In the initial design stage of a semi-submersible platform, the main particulars of the platform are the key factor affecting the hydrodynamic performance and construction cost. Therefore, multi-objective optimization of the main particulars of the semi-submersible platform is of great engineering significance. First, the design variables of each platform and sample database are determined by design of experiments. Then, the hydrodynamic performances of the semi-submersible platform are analyzed by using the panel method and Morison’s equation.

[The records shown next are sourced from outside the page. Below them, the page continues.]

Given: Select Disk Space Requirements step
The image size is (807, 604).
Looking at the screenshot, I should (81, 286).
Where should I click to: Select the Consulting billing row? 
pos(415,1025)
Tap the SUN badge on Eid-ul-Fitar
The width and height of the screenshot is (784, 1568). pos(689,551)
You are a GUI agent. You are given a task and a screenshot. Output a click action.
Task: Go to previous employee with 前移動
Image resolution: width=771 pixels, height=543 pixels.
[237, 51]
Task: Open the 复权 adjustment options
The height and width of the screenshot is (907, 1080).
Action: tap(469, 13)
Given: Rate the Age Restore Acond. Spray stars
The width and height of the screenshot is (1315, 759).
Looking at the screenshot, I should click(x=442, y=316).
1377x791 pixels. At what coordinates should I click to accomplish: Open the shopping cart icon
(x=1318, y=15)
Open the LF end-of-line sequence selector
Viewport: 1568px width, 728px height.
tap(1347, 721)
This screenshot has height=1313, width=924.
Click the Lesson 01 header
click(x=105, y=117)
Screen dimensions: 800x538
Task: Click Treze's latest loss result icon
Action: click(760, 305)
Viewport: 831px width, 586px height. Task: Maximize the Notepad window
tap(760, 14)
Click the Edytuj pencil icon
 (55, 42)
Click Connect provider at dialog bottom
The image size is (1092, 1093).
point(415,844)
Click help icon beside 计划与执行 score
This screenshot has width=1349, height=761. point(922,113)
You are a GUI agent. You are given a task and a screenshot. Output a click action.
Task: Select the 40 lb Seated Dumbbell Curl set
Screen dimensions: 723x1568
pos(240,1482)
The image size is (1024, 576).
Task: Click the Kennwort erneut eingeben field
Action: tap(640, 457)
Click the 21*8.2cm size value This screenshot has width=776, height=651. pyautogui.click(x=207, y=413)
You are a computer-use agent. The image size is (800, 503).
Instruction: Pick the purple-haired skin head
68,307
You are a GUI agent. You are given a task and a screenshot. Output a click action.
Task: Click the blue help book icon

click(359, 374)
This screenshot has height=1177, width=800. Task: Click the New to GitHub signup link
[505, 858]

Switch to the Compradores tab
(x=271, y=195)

The distribution of probes for estimating the wave elevations on the calm water surface is arranged, and the airgap can be computed. Based on the database obtained by numerical simulation, the surrogate models based on radial basis function (RBF) are established. Next, the formal parameters in RBF are obtained by using the leave-one-out cross validation method. The surrogate model can greatly improve the optimization efficiency. Finally, by using the multi-objective particle swarm optimization (MOPSO) method, taking safety and economy of offshore platforms as two optimization objectives, and taking platform stability, airgap and horizontal motion performance as constraints, the optimization program for the semi-submersible platform can be obtained. Through the detailed analyses of the optimization program for the semi-submersible platform, the most efficient design strategy for the three-column semi-submersible platform is proposed.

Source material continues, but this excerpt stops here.